In an interview, Katahira could not comment on Yang’s specific case, but she said that the OIE’s policy keeps investigation reports confidential, even to those involved within the case, in order to ensure that witness testimony is as truthful as possible.

Because the proceedings of the investigation were confidential, Yang said that the OIE did not show her true accountability. Though the OIE investigation determined that Yang’s case did not qualify as a policy violation, Katahira said that proving this point is not always necessary to take productive action following an investigation.

She said that oftentimes, though the OIE may not determine an explicit act of bias, many acts of implicit bias result in further action. This can simply include coaching and training, or in some cases, a non-renewal of a contract. She said that the OIE does not make any decisions regarding what that further action entails, and only provides information to other need-to-know departments about what the office learned in its investigation.

Because no Seattle U employees will speak to this specific case, The Spectator does not know the current status of the professor or if they have faced further coaching, training or other repercussions.

Dean Swanson said in a statement that the College of Nursing aims to facilitate conversation when students, faculty or staff raise concerns.

“In the College of Nursing, when students, staff, or faculty bring up concerns of feeling dismissed, misunderstood, or not-heard, our ideal practice is to listen and, if appropriate, suggest returning to the individual whose words/actions are of concern,” the statement reads. “If students, faculty, or staff are uncomfortable or unwilling, for whatever reason, to speak with the individual, we offer to support a facilitated conversation.”

If a person harmed is uncomfortable with a facilitated conversation, Swanson said the school pursues other intervention.

“If the offended person is not yet ready to enter into dialogue with the one whose actions were of concern, be it one-on-one or in the presence of a facilitator, we might offer to intervene,” she said in the statement.

In a separate interview unrelated to Yang’s case, Seattle U Vice President for Diversity and Inclusion Natasha Martin spoke to the importance of preventing implicit bias and microaggressions in the classroom.

“Whether we’re talking about one incident or five incidents or 10 incidents, the research is pretty clear that it can impact a student’s ability to thrive in an academic setting,” Martin said.

To address implicit bias in the classroom, Martin has put together a Bias Prevention and Campus Climate Care working group. She said that it is important to ensure that whatever measures not only serve to report incidents of bias, but also to “repair and restore.”

Seattle U has also implemented “Educating for Justice Sessions” to discuss ways that the university can be more just and inclusive. Some of these sessions have turned towards specifically microaggressions. However, Yang believes that the problem does not just rest with the harm brought to her in the classroom. More important to her is the alleged mishandling of her case by the OIE.

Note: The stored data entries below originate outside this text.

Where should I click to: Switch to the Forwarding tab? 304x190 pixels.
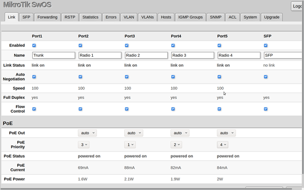[47, 17]
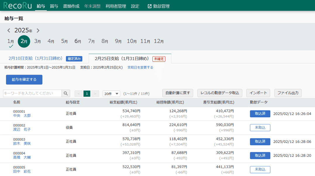Open 勤怠管理 external link

click(x=159, y=6)
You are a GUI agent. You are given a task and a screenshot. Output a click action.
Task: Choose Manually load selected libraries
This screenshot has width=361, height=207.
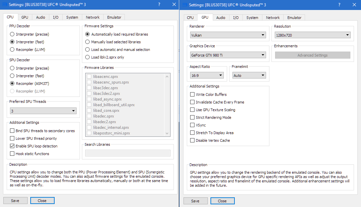88,42
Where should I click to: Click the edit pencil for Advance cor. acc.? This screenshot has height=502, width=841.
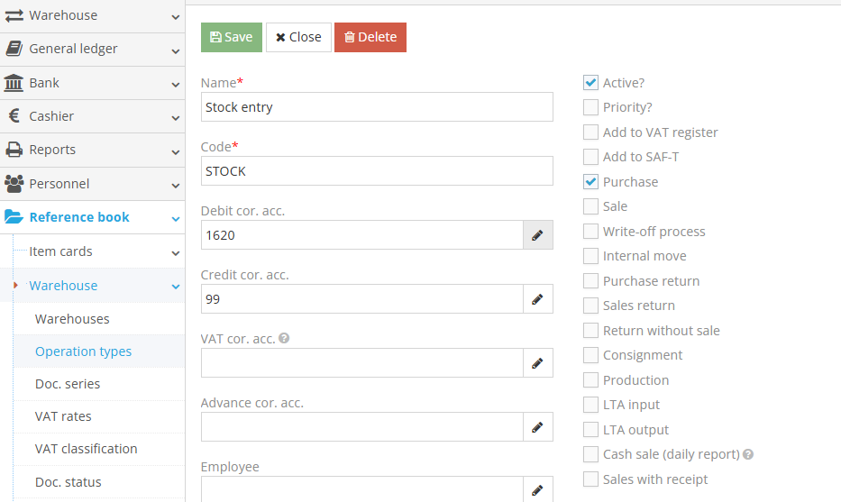[x=537, y=427]

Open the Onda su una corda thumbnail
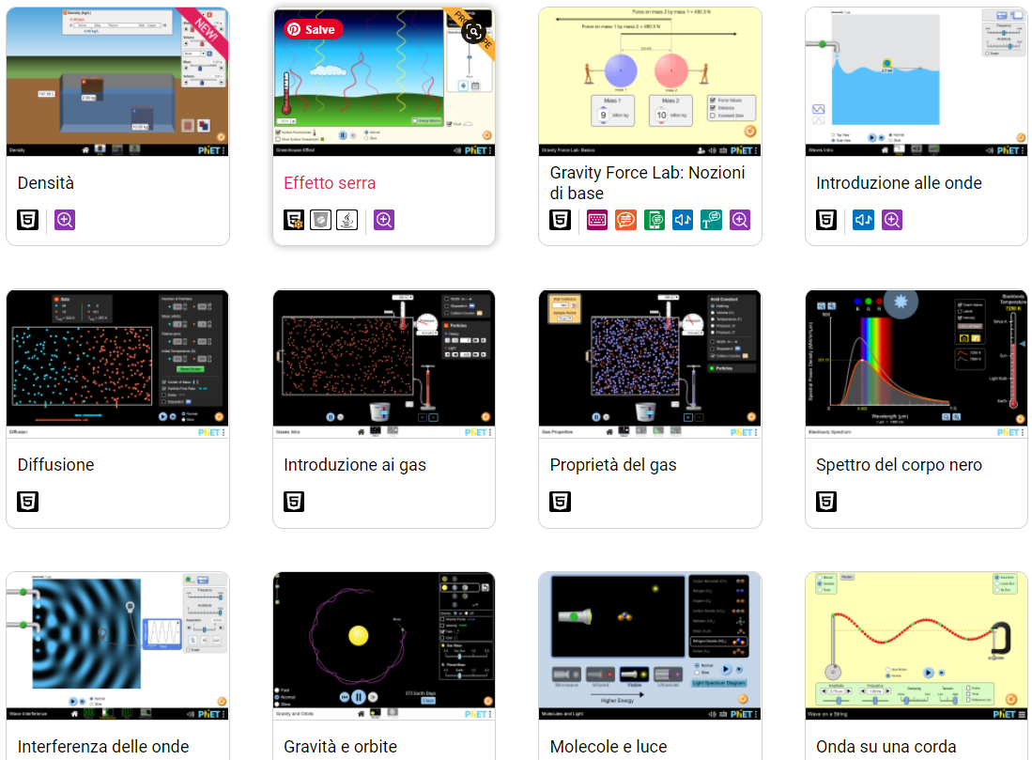pyautogui.click(x=916, y=645)
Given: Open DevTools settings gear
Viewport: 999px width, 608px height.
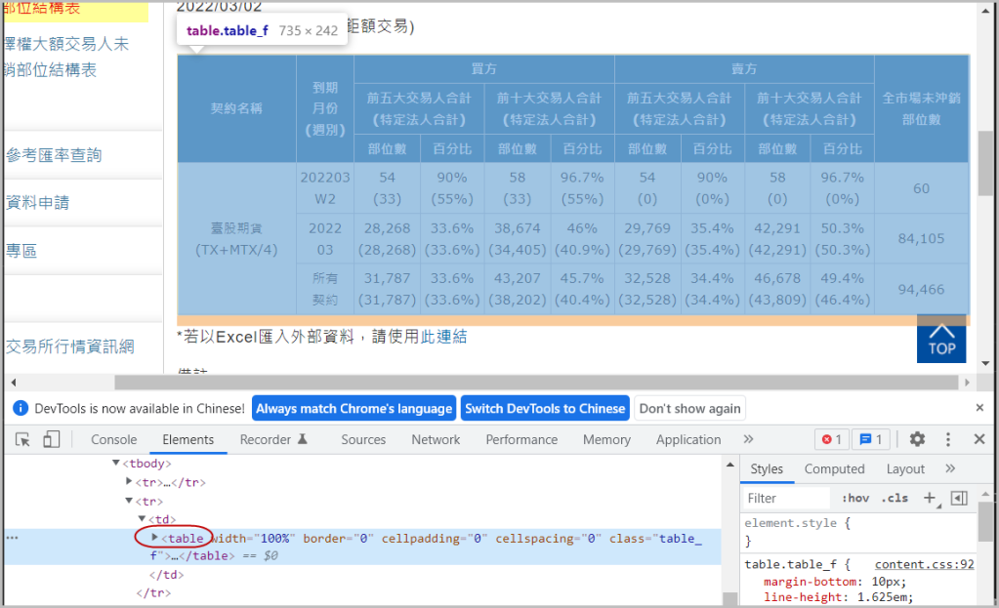Looking at the screenshot, I should click(917, 440).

“Today, the issue is not about if they will do something to that professor,” Yang said. “The point is not about the professor right now. The point is, new students in my position file this kind of case, and this was one of the examples of how they handle it.”

In the end, Yang sees this case as a failure on the part of Seattle U to uphold its Jesuit mission. When she first arrived in the U.S., Yang describes her position as being “critically vulnerable,” as a single immigrant mother who speaks English as a third language.

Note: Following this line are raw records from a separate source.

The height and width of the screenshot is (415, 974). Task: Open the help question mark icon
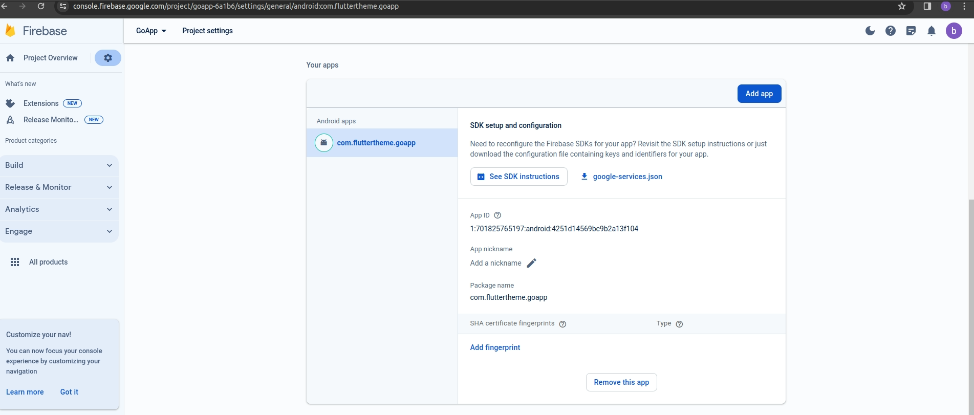click(x=890, y=31)
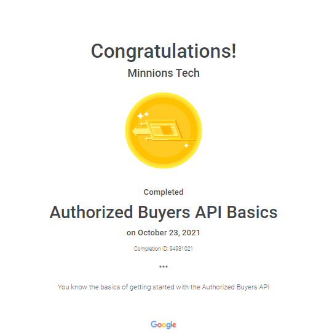Click the pair of sparkle stars on badge
The height and width of the screenshot is (333, 324).
click(x=143, y=116)
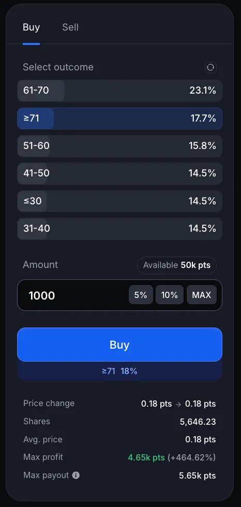The image size is (241, 507).
Task: Click the Shares value 5,646.23
Action: pos(198,422)
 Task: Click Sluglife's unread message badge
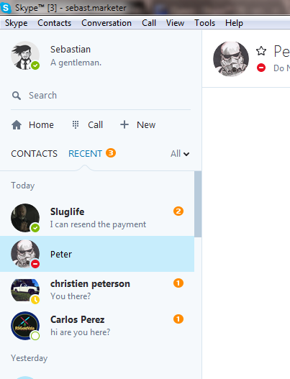[x=178, y=211]
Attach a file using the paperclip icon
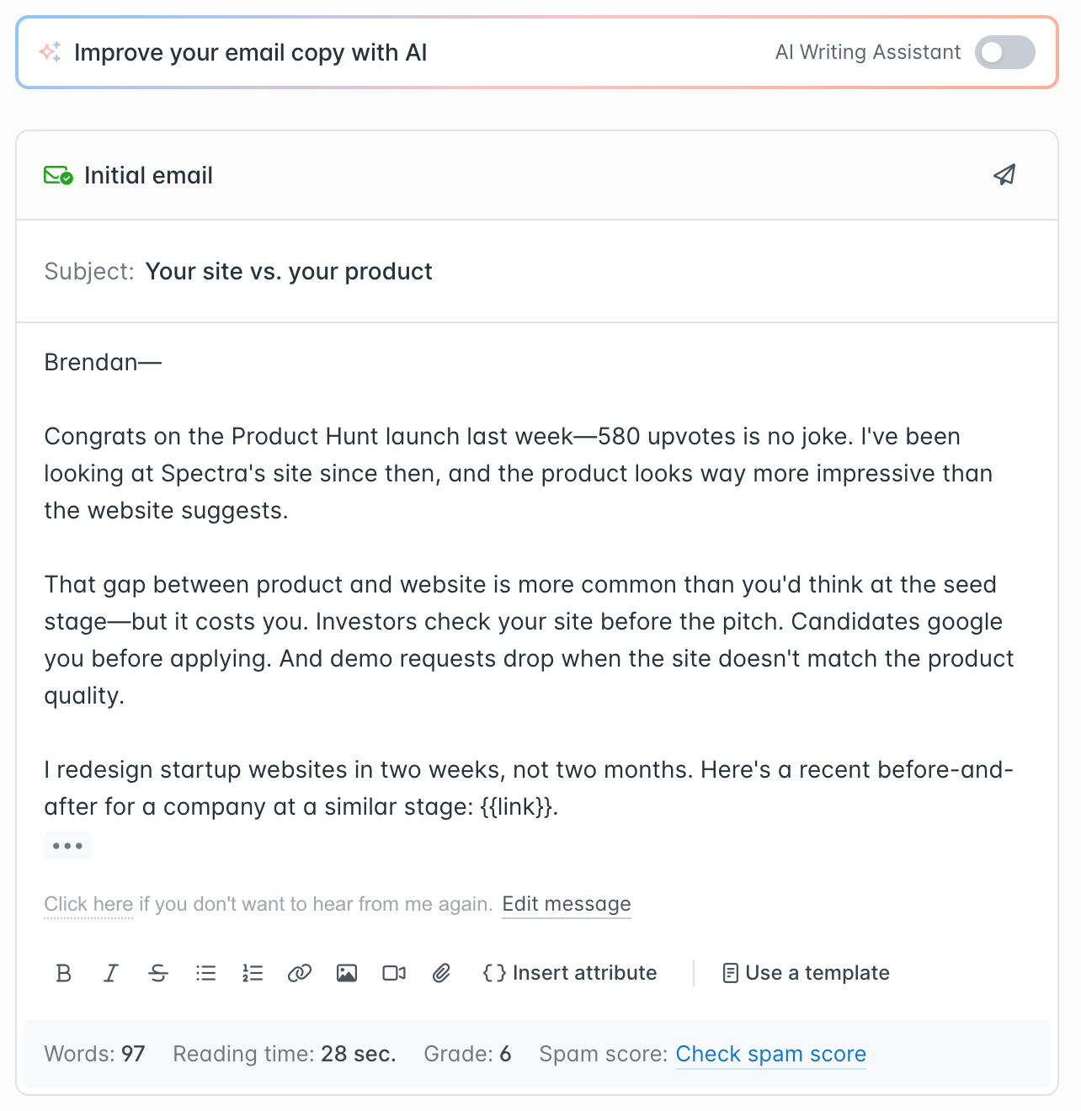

“SU has failed to walk its talk of social justice when students like myself needed it,” Yang wrote in her letter to Sundborg and other administrative members. “SU has failed me as a student, alum, and a community member.”

Following graduation, Yang now works as a school nurse for Seattle Public Schools and also volunteers for Social Justice Fund NW.

“I actually only applied to SU because I thought, well, you care about the vulnerable population. You said you are all about this, I looked no further…You said you are all about this. But unfortunately, no, not at all.”

Alec Downing and Frances Divinagracia contributed to this report.